■ WHAT YOU HAVE TO DO
The reply must reproduce each line below exactly.

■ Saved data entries

════

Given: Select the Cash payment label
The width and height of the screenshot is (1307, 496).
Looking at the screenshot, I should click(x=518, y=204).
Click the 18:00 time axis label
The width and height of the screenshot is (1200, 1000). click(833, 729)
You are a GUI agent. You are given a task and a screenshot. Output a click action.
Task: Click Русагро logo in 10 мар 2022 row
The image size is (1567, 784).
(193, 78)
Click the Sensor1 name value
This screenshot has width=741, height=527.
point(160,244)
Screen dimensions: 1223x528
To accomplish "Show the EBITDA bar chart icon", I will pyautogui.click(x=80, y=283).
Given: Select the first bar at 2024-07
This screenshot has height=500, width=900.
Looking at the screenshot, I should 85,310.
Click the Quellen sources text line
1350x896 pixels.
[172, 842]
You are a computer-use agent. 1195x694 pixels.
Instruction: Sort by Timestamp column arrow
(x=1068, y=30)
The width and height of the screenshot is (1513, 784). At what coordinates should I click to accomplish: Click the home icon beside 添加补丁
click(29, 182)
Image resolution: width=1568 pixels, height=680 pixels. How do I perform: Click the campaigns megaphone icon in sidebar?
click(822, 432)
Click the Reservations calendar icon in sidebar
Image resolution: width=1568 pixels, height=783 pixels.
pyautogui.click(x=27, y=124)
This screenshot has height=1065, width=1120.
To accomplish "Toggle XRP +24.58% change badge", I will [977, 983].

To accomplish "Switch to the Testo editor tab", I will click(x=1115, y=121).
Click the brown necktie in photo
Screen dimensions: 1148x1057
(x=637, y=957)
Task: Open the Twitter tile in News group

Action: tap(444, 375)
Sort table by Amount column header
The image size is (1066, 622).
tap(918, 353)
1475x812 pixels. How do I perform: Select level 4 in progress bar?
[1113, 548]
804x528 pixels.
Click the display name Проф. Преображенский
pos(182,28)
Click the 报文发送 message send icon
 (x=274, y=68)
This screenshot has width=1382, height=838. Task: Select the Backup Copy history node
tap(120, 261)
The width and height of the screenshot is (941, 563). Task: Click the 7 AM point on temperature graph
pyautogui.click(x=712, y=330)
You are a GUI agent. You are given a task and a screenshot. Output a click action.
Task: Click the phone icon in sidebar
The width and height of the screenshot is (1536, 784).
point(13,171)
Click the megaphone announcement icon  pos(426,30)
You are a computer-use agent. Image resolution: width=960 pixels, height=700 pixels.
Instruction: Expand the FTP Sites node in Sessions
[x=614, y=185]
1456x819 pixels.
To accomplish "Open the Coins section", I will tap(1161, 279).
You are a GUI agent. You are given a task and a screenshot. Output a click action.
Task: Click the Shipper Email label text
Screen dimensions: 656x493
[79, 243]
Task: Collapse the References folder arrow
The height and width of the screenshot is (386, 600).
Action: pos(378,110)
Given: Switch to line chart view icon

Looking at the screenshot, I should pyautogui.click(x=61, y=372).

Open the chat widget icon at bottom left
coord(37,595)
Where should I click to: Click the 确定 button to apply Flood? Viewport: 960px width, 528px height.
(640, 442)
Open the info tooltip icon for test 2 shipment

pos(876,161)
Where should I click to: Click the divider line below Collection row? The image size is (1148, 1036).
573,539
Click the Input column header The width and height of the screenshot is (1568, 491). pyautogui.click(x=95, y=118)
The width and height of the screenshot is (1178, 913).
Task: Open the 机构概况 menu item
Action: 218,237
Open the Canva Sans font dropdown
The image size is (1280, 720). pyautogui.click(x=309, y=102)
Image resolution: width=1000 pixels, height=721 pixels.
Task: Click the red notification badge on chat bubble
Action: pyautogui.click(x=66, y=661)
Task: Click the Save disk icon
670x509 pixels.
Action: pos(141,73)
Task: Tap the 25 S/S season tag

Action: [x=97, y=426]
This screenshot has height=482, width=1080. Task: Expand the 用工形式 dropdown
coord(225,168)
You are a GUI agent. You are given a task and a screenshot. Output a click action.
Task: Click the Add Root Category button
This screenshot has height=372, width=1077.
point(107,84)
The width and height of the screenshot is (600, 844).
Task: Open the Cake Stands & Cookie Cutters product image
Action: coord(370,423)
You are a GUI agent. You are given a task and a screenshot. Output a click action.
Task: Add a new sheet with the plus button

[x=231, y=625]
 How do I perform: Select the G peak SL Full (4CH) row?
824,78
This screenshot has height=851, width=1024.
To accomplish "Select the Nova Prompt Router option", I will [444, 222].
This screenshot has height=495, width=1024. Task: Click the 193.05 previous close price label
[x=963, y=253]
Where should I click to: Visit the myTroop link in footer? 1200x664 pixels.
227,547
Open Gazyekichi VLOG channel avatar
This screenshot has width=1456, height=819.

════

■ ANSWER SPACE
Given: Select the Cash payment label
The width and height of the screenshot is (1307, 496).
Looking at the screenshot, I should click(x=518, y=204).
Click the 18:00 time axis label
The width and height of the screenshot is (1200, 1000). click(833, 729)
You are a GUI agent. You are given a task and a screenshot. Output a click action.
Task: Click Русагро logo in 10 мар 2022 row
The image size is (1567, 784).
(193, 78)
Click the Sensor1 name value
This screenshot has width=741, height=527.
point(160,244)
Screen dimensions: 1223x528
To accomplish "Show the EBITDA bar chart icon", I will pyautogui.click(x=80, y=283).
Given: Select the first bar at 2024-07
This screenshot has height=500, width=900.
Looking at the screenshot, I should 85,310.
Click the Quellen sources text line
1350x896 pixels.
[172, 842]
You are a computer-use agent. 1195x694 pixels.
Instruction: Sort by Timestamp column arrow
(x=1068, y=30)
The width and height of the screenshot is (1513, 784). At what coordinates should I click to accomplish: Click the home icon beside 添加补丁
click(29, 182)
Image resolution: width=1568 pixels, height=680 pixels. How do I perform: Click the campaigns megaphone icon in sidebar?
click(822, 432)
Click the Reservations calendar icon in sidebar
Image resolution: width=1568 pixels, height=783 pixels.
pyautogui.click(x=27, y=124)
This screenshot has height=1065, width=1120.
To accomplish "Toggle XRP +24.58% change badge", I will [977, 983].

To accomplish "Switch to the Testo editor tab", I will click(x=1115, y=121).
Click the brown necktie in photo
Screen dimensions: 1148x1057
(x=637, y=957)
Task: Open the Twitter tile in News group

Action: tap(444, 375)
Sort table by Amount column header
The image size is (1066, 622).
tap(918, 353)
1475x812 pixels. How do I perform: Select level 4 in progress bar?
[1113, 548]
804x528 pixels.
Click the display name Проф. Преображенский
pos(182,28)
Click the 报文发送 message send icon
 (x=274, y=68)
This screenshot has width=1382, height=838. Task: Select the Backup Copy history node
tap(120, 261)
The width and height of the screenshot is (941, 563). Task: Click the 7 AM point on temperature graph
pyautogui.click(x=712, y=330)
You are a GUI agent. You are given a task and a screenshot. Output a click action.
Task: Click the phone icon in sidebar
The width and height of the screenshot is (1536, 784).
point(13,171)
Click the megaphone announcement icon  pos(426,30)
You are a computer-use agent. Image resolution: width=960 pixels, height=700 pixels.
Instruction: Expand the FTP Sites node in Sessions
[x=614, y=185]
1456x819 pixels.
To accomplish "Open the Coins section", I will tap(1161, 279).
You are a GUI agent. You are given a task and a screenshot. Output a click action.
Task: Click the Shipper Email label text
Screen dimensions: 656x493
[79, 243]
Task: Collapse the References folder arrow
The height and width of the screenshot is (386, 600).
Action: pos(378,110)
Given: Switch to line chart view icon

Looking at the screenshot, I should pyautogui.click(x=61, y=372).

Open the chat widget icon at bottom left
coord(37,595)
Where should I click to: Click the 确定 button to apply Flood? Viewport: 960px width, 528px height.
(640, 442)
Open the info tooltip icon for test 2 shipment

pos(876,161)
Where should I click to: Click the divider line below Collection row? The image size is (1148, 1036).
573,539
Click the Input column header The width and height of the screenshot is (1568, 491). pyautogui.click(x=95, y=118)
The width and height of the screenshot is (1178, 913).
Task: Open the 机构概况 menu item
Action: 218,237
Open the Canva Sans font dropdown
The image size is (1280, 720). pyautogui.click(x=309, y=102)
Image resolution: width=1000 pixels, height=721 pixels.
Task: Click the red notification badge on chat bubble
Action: pyautogui.click(x=66, y=661)
Task: Click the Save disk icon
670x509 pixels.
Action: pos(141,73)
Task: Tap the 25 S/S season tag

Action: [x=97, y=426]
This screenshot has height=482, width=1080. Task: Expand the 用工形式 dropdown
coord(225,168)
You are a GUI agent. You are given a task and a screenshot. Output a click action.
Task: Click the Add Root Category button
This screenshot has height=372, width=1077.
point(107,84)
The width and height of the screenshot is (600, 844).
Task: Open the Cake Stands & Cookie Cutters product image
Action: coord(370,423)
You are a GUI agent. You are given a task and a screenshot. Output a click action.
Task: Add a new sheet with the plus button

[x=231, y=625]
 How do I perform: Select the G peak SL Full (4CH) row?
824,78
This screenshot has height=851, width=1024.
To accomplish "Select the Nova Prompt Router option", I will [444, 222].
This screenshot has height=495, width=1024. Task: Click the 193.05 previous close price label
[x=963, y=253]
Where should I click to: Visit the myTroop link in footer? 1200x664 pixels.
227,547
Open Gazyekichi VLOG channel avatar
This screenshot has width=1456, height=819.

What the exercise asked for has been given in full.